All of the records must come back exactly as they were given.

Collected data entries:
+ + +
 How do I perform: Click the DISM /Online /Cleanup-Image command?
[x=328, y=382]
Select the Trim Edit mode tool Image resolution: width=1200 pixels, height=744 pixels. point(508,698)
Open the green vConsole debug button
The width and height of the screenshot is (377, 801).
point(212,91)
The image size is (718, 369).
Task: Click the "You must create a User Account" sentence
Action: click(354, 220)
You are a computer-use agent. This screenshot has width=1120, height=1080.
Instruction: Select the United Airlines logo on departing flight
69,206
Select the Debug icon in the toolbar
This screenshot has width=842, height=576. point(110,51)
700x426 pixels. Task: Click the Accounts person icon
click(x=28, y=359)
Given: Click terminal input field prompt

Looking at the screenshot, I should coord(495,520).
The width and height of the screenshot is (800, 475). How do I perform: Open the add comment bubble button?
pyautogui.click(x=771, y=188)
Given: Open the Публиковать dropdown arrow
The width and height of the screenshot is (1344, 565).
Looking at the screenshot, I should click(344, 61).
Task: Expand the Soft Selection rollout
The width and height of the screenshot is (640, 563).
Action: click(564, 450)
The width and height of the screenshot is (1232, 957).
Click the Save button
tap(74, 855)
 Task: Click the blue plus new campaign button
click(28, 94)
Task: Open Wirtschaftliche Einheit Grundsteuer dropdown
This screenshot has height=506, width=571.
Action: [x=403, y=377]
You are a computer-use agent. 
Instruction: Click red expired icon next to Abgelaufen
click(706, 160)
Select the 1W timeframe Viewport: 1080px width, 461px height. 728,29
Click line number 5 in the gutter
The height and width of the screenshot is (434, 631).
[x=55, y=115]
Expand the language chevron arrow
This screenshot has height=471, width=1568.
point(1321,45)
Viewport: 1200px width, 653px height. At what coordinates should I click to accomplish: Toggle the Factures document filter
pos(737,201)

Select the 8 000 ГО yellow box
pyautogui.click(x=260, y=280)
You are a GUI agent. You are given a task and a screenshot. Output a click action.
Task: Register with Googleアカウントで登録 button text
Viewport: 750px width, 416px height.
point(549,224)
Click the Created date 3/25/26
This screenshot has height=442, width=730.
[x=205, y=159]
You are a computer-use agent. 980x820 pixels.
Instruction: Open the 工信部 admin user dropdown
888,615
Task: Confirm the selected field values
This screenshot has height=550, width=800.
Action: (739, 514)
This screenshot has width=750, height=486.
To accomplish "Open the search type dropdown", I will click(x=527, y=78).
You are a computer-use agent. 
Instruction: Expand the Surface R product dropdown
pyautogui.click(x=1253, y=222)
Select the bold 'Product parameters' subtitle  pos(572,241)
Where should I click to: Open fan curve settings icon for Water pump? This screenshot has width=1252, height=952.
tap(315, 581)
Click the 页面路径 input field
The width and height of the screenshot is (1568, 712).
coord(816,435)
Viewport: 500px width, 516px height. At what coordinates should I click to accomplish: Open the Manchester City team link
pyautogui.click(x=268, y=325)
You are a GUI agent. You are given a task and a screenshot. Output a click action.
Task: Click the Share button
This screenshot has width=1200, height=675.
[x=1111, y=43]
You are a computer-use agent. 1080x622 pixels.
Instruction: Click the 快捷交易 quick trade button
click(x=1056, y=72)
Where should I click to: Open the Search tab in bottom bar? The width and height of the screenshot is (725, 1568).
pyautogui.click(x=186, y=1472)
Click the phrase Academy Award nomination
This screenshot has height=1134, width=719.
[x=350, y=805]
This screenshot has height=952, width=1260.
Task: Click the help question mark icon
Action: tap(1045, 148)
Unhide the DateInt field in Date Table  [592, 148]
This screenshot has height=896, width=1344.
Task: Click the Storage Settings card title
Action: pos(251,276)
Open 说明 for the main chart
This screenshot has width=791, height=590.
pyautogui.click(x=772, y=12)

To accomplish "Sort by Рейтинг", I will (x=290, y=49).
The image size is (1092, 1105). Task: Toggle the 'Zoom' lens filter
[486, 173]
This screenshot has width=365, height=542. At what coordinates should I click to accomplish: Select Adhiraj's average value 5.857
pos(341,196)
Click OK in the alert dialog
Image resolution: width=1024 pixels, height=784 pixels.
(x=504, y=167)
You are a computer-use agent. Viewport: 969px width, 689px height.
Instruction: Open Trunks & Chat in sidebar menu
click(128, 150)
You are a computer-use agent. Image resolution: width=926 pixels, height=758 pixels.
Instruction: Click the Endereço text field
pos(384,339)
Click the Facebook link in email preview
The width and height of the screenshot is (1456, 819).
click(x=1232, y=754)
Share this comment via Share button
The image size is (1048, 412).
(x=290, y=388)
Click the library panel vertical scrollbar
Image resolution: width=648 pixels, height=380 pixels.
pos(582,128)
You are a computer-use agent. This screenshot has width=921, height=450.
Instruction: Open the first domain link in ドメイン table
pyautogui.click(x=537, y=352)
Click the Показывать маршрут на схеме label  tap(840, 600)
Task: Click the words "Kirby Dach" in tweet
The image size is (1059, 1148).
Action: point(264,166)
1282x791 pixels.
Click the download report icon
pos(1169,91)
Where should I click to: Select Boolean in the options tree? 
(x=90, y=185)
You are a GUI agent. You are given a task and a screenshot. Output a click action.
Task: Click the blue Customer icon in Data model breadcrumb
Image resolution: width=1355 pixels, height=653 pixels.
+ + +
* **RESULT FOR THIS EXERCISE**:
 How do I perform: Click the DISM /Online /Cleanup-Image command?
[x=328, y=382]
Select the Trim Edit mode tool Image resolution: width=1200 pixels, height=744 pixels. point(508,698)
Open the green vConsole debug button
The width and height of the screenshot is (377, 801).
point(212,91)
The image size is (718, 369).
Task: Click the "You must create a User Account" sentence
Action: click(354, 220)
You are a computer-use agent. This screenshot has width=1120, height=1080.
Instruction: Select the United Airlines logo on departing flight
69,206
Select the Debug icon in the toolbar
This screenshot has width=842, height=576. point(110,51)
700x426 pixels. Task: Click the Accounts person icon
click(x=28, y=359)
Given: Click terminal input field prompt

Looking at the screenshot, I should coord(495,520).
The width and height of the screenshot is (800, 475). How do I perform: Open the add comment bubble button?
pyautogui.click(x=771, y=188)
Given: Open the Публиковать dropdown arrow
The width and height of the screenshot is (1344, 565).
Looking at the screenshot, I should click(344, 61).
Task: Expand the Soft Selection rollout
The width and height of the screenshot is (640, 563).
Action: click(564, 450)
The width and height of the screenshot is (1232, 957).
Click the Save button
tap(74, 855)
 Task: Click the blue plus new campaign button
click(28, 94)
Task: Open Wirtschaftliche Einheit Grundsteuer dropdown
This screenshot has height=506, width=571.
Action: [x=403, y=377]
You are a computer-use agent. 
Instruction: Click red expired icon next to Abgelaufen
click(706, 160)
Select the 1W timeframe Viewport: 1080px width, 461px height. 728,29
Click line number 5 in the gutter
The height and width of the screenshot is (434, 631).
[x=55, y=115]
Expand the language chevron arrow
This screenshot has height=471, width=1568.
point(1321,45)
Viewport: 1200px width, 653px height. At what coordinates should I click to accomplish: Toggle the Factures document filter
pos(737,201)

Select the 8 000 ГО yellow box
pyautogui.click(x=260, y=280)
You are a GUI agent. You are given a task and a screenshot. Output a click action.
Task: Register with Googleアカウントで登録 button text
Viewport: 750px width, 416px height.
point(549,224)
Click the Created date 3/25/26
This screenshot has height=442, width=730.
[x=205, y=159]
You are a computer-use agent. 980x820 pixels.
Instruction: Open the 工信部 admin user dropdown
888,615
Task: Confirm the selected field values
This screenshot has height=550, width=800.
Action: (739, 514)
This screenshot has width=750, height=486.
To accomplish "Open the search type dropdown", I will click(x=527, y=78).
You are a computer-use agent. 
Instruction: Expand the Surface R product dropdown
pyautogui.click(x=1253, y=222)
Select the bold 'Product parameters' subtitle  pos(572,241)
Where should I click to: Open fan curve settings icon for Water pump? This screenshot has width=1252, height=952.
tap(315, 581)
Click the 页面路径 input field
The width and height of the screenshot is (1568, 712).
coord(816,435)
Viewport: 500px width, 516px height. At what coordinates should I click to accomplish: Open the Manchester City team link
pyautogui.click(x=268, y=325)
You are a GUI agent. You are given a task and a screenshot. Output a click action.
Task: Click the Share button
This screenshot has width=1200, height=675.
[x=1111, y=43]
You are a computer-use agent. 1080x622 pixels.
Instruction: Click the 快捷交易 quick trade button
click(x=1056, y=72)
Where should I click to: Open the Search tab in bottom bar? The width and height of the screenshot is (725, 1568).
pyautogui.click(x=186, y=1472)
Click the phrase Academy Award nomination
This screenshot has height=1134, width=719.
[x=350, y=805]
This screenshot has height=952, width=1260.
Task: Click the help question mark icon
Action: tap(1045, 148)
Unhide the DateInt field in Date Table  [592, 148]
This screenshot has height=896, width=1344.
Task: Click the Storage Settings card title
Action: pos(251,276)
Open 说明 for the main chart
This screenshot has width=791, height=590.
pyautogui.click(x=772, y=12)

To accomplish "Sort by Рейтинг", I will (x=290, y=49).
The image size is (1092, 1105). Task: Toggle the 'Zoom' lens filter
[486, 173]
This screenshot has width=365, height=542. At what coordinates should I click to accomplish: Select Adhiraj's average value 5.857
pos(341,196)
Click OK in the alert dialog
Image resolution: width=1024 pixels, height=784 pixels.
(x=504, y=167)
You are a computer-use agent. Viewport: 969px width, 689px height.
Instruction: Open Trunks & Chat in sidebar menu
click(128, 150)
You are a computer-use agent. Image resolution: width=926 pixels, height=758 pixels.
Instruction: Click the Endereço text field
pos(384,339)
Click the Facebook link in email preview
The width and height of the screenshot is (1456, 819).
click(x=1232, y=754)
Share this comment via Share button
The image size is (1048, 412).
(x=290, y=388)
Click the library panel vertical scrollbar
Image resolution: width=648 pixels, height=380 pixels.
pos(582,128)
You are a computer-use agent. This screenshot has width=921, height=450.
Instruction: Open the first domain link in ドメイン table
pyautogui.click(x=537, y=352)
Click the Показывать маршрут на схеме label  tap(840, 600)
Task: Click the words "Kirby Dach" in tweet
The image size is (1059, 1148).
Action: point(264,166)
1282x791 pixels.
Click the download report icon
pos(1169,91)
Where should I click to: Select Boolean in the options tree? 
(x=90, y=185)
You are a GUI agent. You are given a task and a screenshot. Output a click action.
Task: Click the blue Customer icon in Data model breadcrumb
Image resolution: width=1355 pixels, height=653 pixels.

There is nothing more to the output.